> _EXERCISE BRIEF_: Would you transcribe the entries below, beginning at the line with "Where should I" and ending after the line with "The image size is (1518, 784).", exactly, with no picture and nothing more?

[Stored records]
== Segment start ==
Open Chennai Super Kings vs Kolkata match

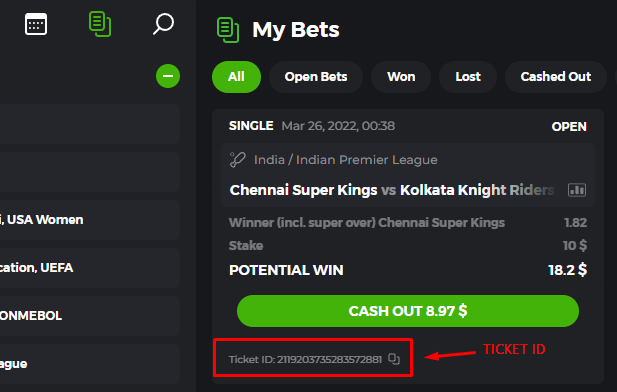pyautogui.click(x=392, y=190)
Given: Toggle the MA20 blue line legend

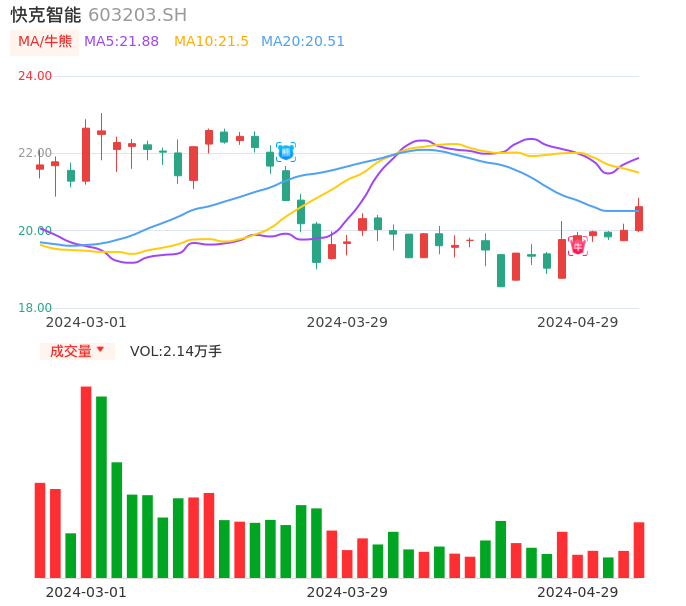Looking at the screenshot, I should [x=302, y=42].
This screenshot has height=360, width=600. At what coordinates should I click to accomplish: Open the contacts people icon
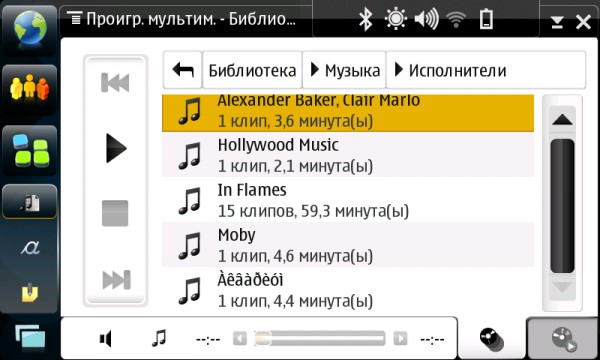30,89
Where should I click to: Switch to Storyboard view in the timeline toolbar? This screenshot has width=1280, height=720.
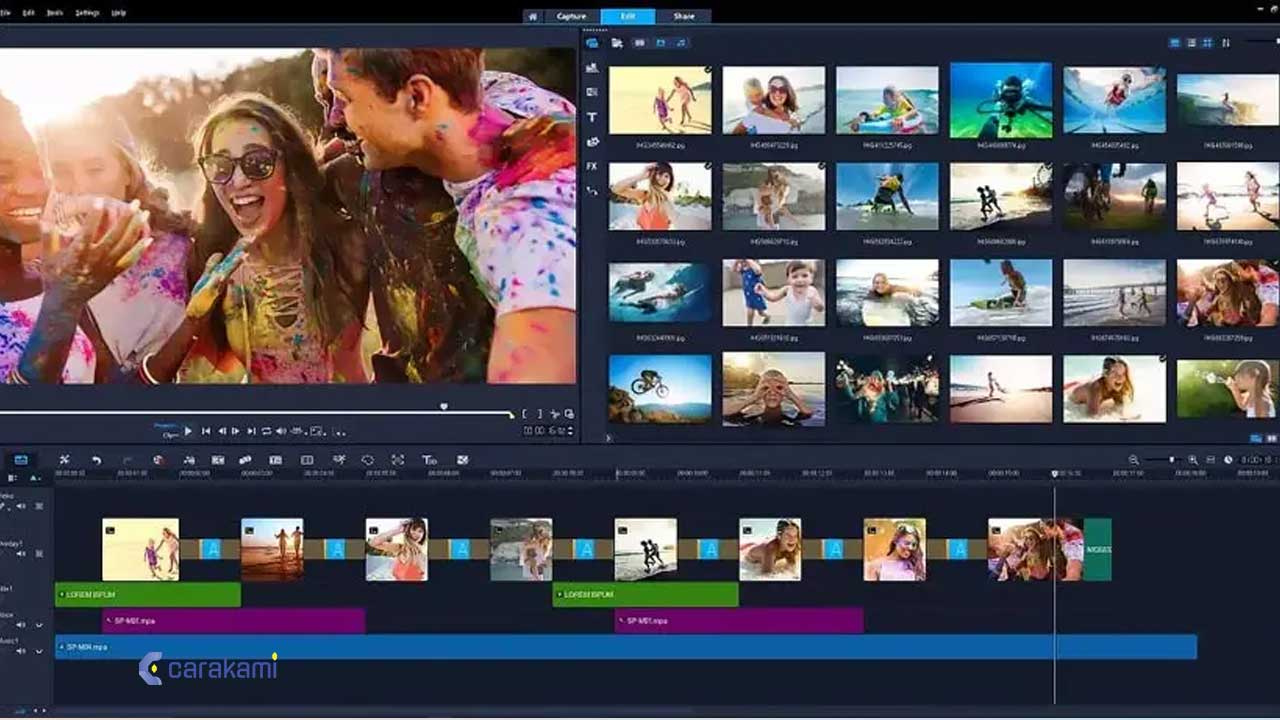click(x=22, y=460)
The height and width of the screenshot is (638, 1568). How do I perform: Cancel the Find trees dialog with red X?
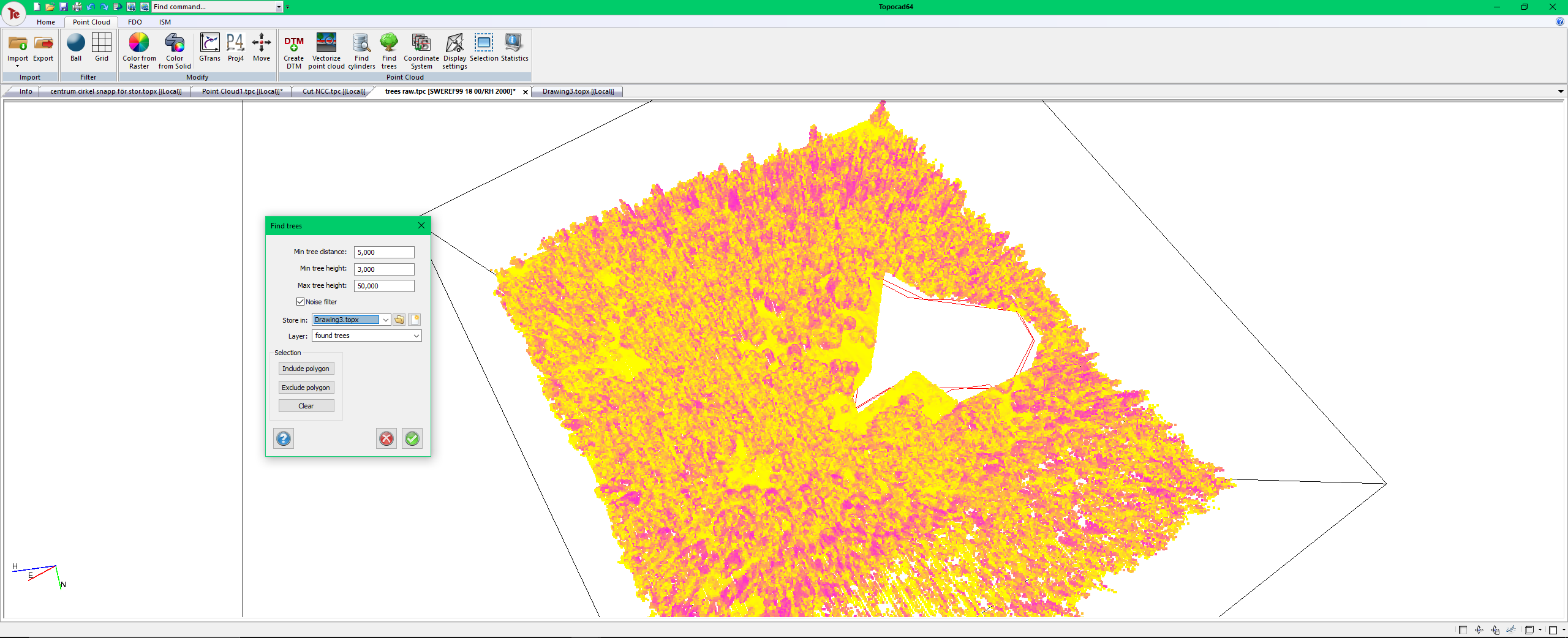tap(386, 438)
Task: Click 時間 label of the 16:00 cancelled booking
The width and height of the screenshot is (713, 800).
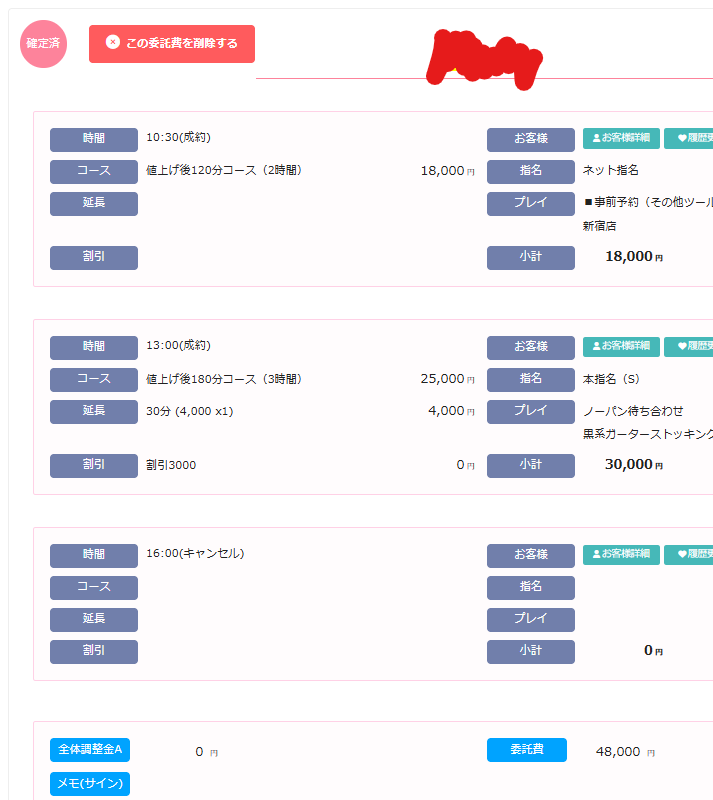Action: 94,555
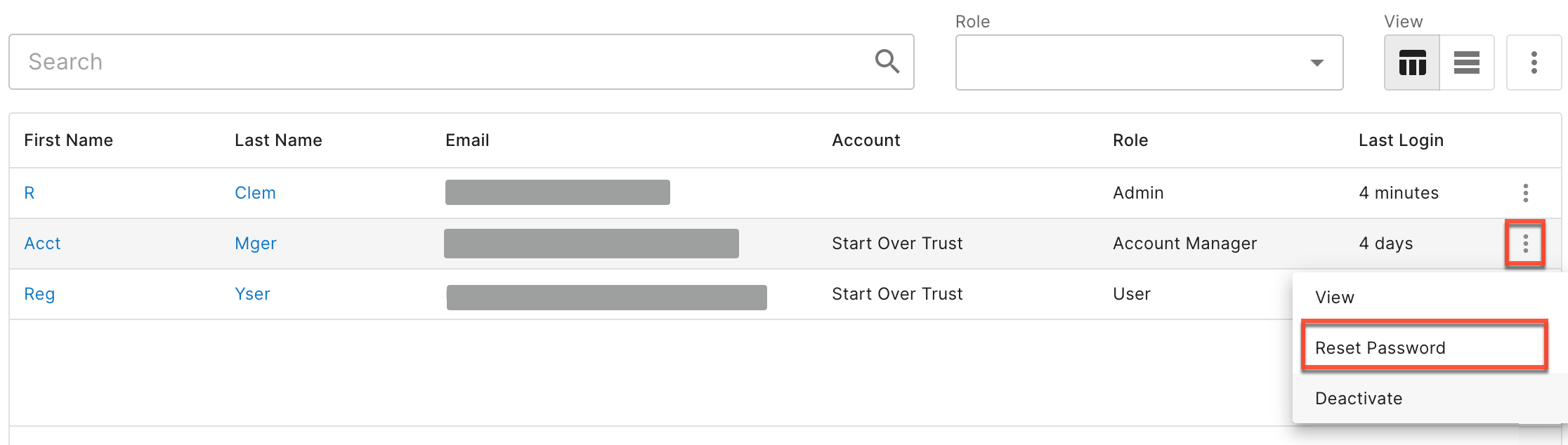Screen dimensions: 1568x445
Task: Open row actions for Acct Mger
Action: pos(1525,244)
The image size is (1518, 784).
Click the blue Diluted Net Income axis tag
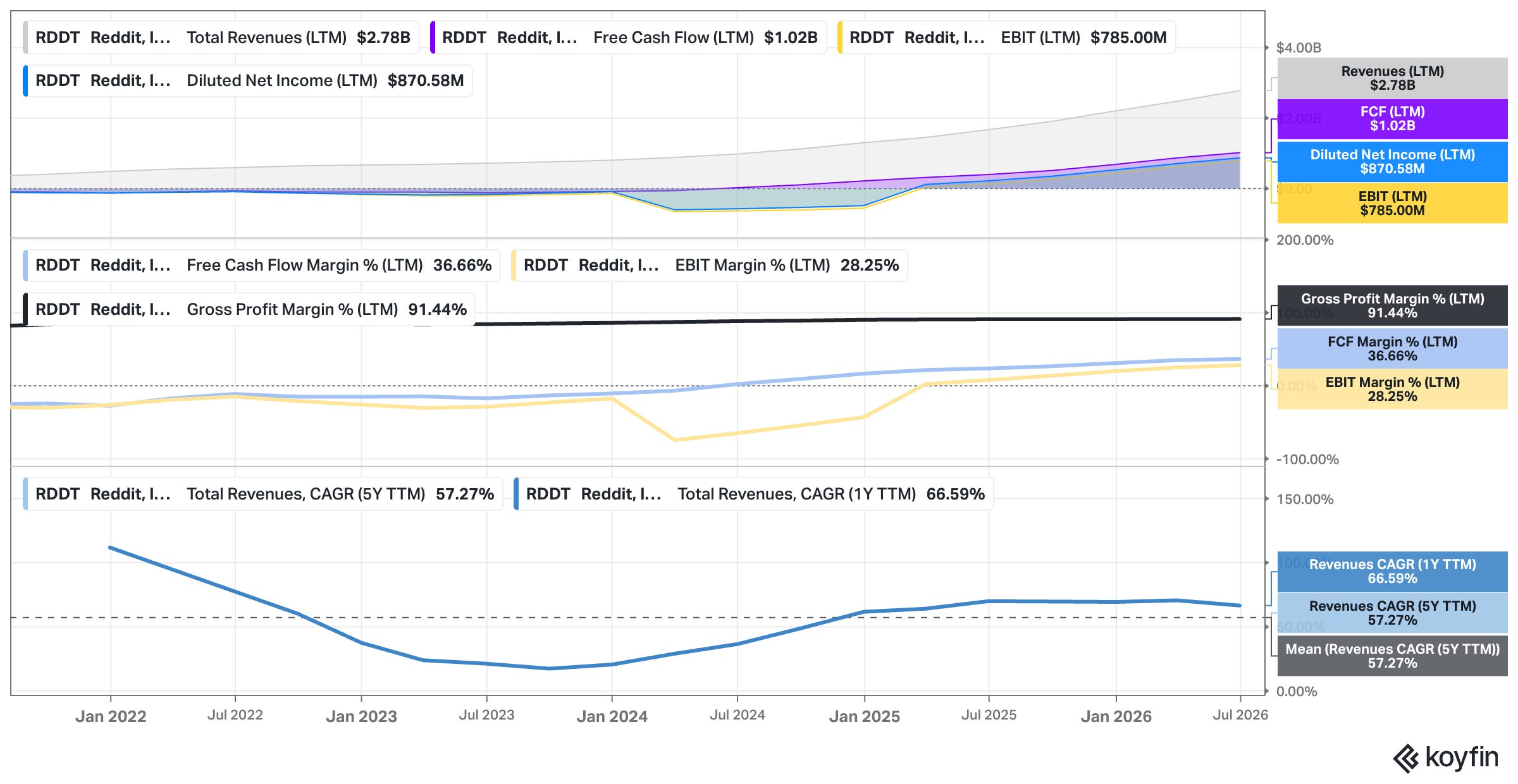click(x=1392, y=162)
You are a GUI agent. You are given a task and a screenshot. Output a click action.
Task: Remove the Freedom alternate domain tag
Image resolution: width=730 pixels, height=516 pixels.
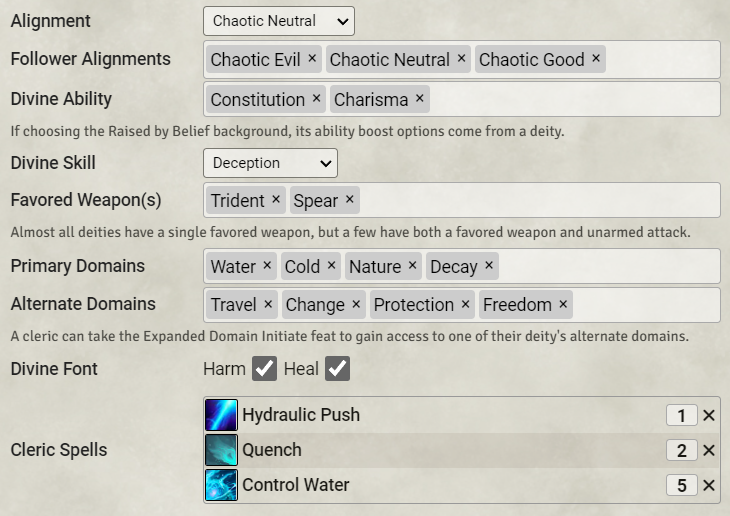564,304
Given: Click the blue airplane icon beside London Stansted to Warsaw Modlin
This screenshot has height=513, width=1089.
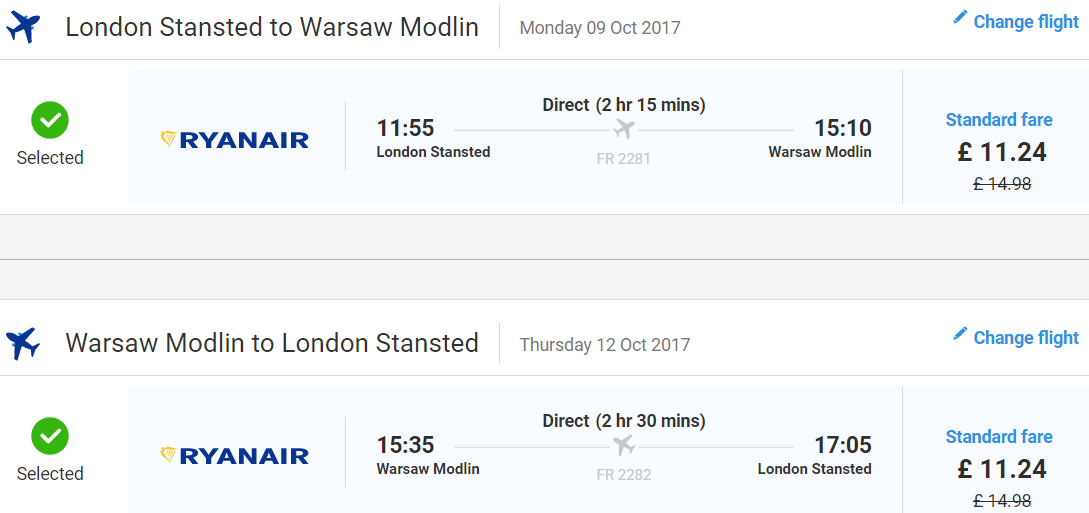Looking at the screenshot, I should click(23, 28).
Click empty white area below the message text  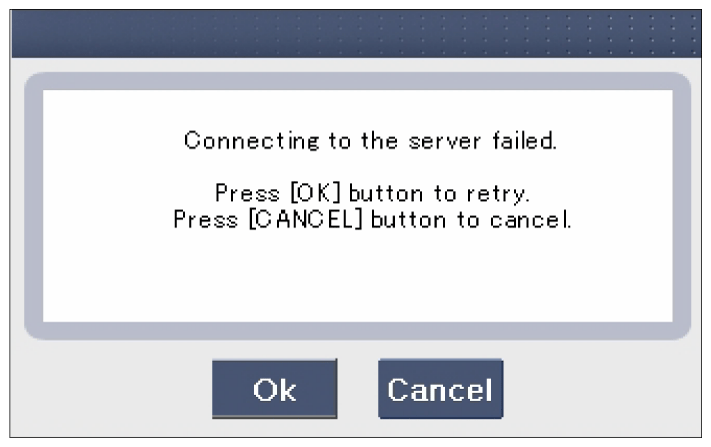(357, 277)
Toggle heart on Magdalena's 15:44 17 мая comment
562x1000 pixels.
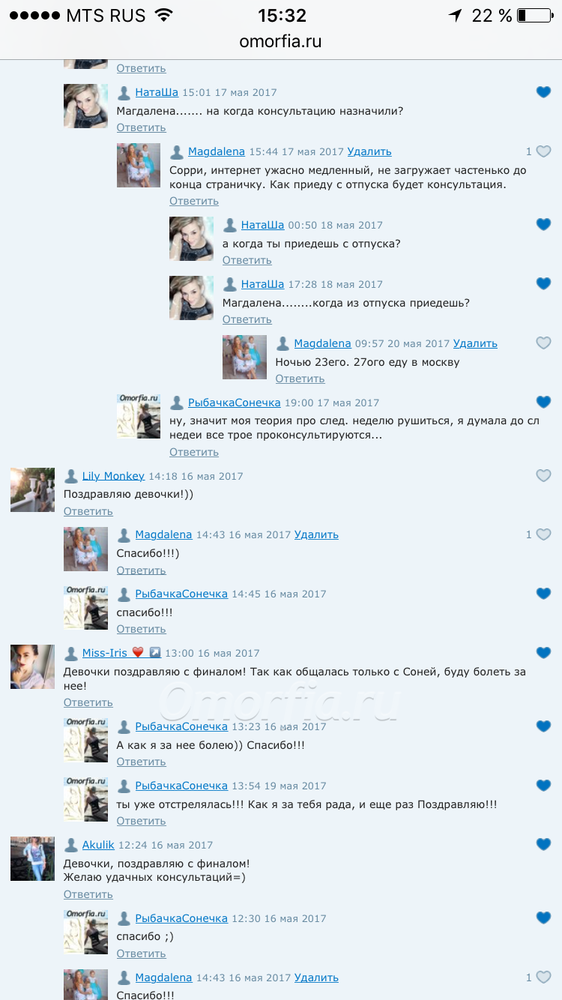tap(544, 152)
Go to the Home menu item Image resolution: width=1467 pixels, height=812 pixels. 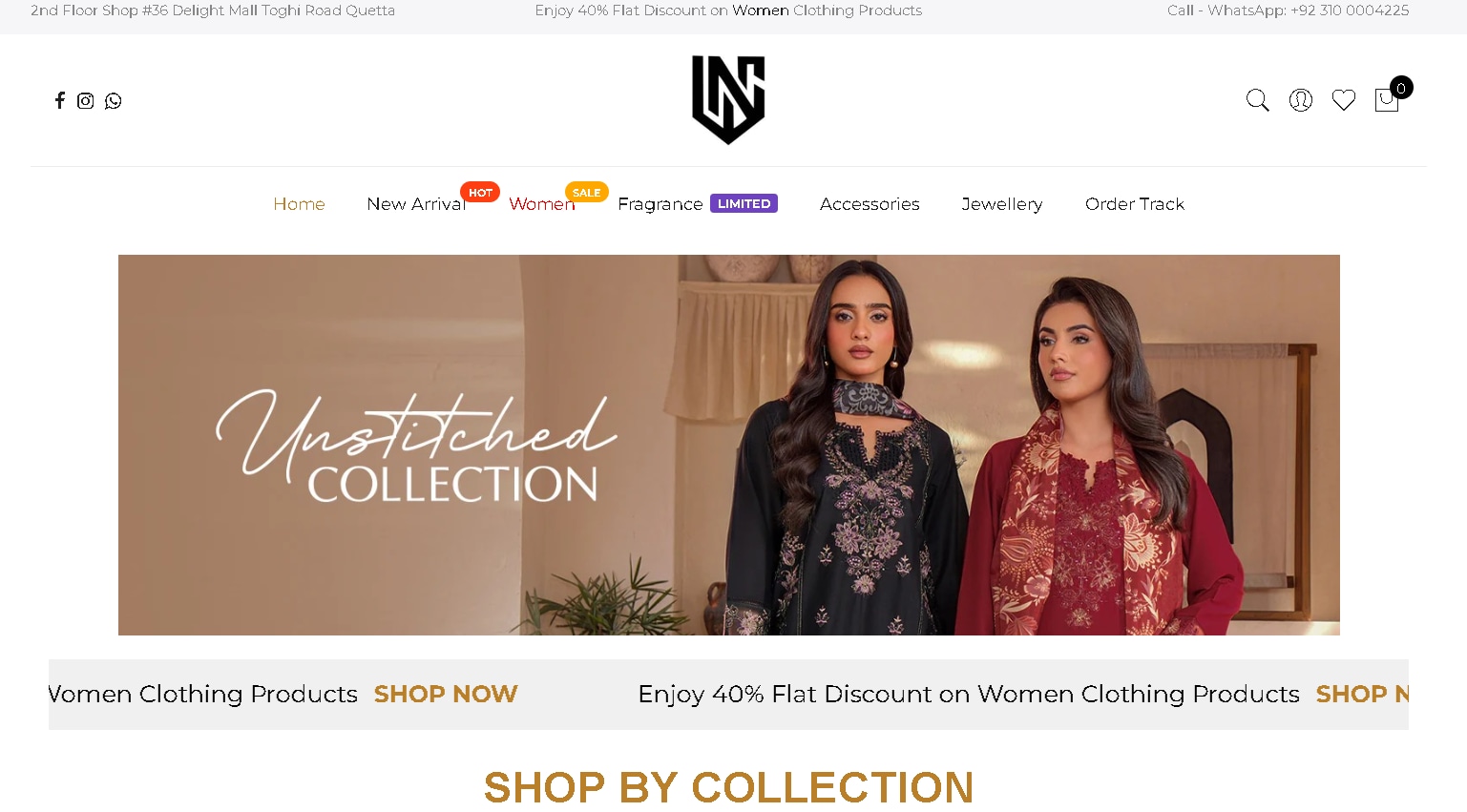[299, 204]
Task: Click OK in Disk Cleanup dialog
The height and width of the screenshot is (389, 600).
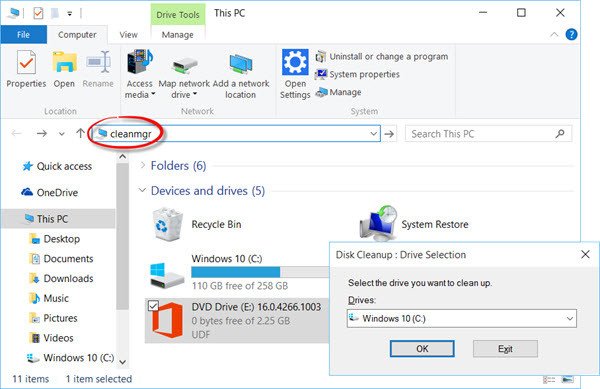Action: coord(422,349)
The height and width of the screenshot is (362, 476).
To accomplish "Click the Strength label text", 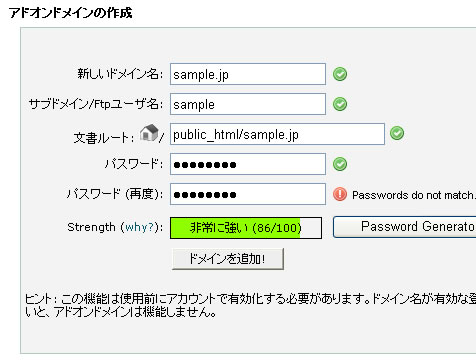I will coord(91,227).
== Segment end ==
> _ANSWER TO THIS PROBLEM_:
Where should I click to: Switch to Storyboard view in the timeline toolbar? This screenshot has width=1280, height=720.
click(x=22, y=460)
The height and width of the screenshot is (638, 1568). How do I perform: Cancel the Find trees dialog with red X?
tap(386, 438)
Task: Click 時間 label of the 16:00 cancelled booking
The width and height of the screenshot is (713, 800).
Action: 94,555
Screen dimensions: 1568x445
Task: Open row actions for Acct Mger
Action: pos(1525,244)
The image size is (1518, 784).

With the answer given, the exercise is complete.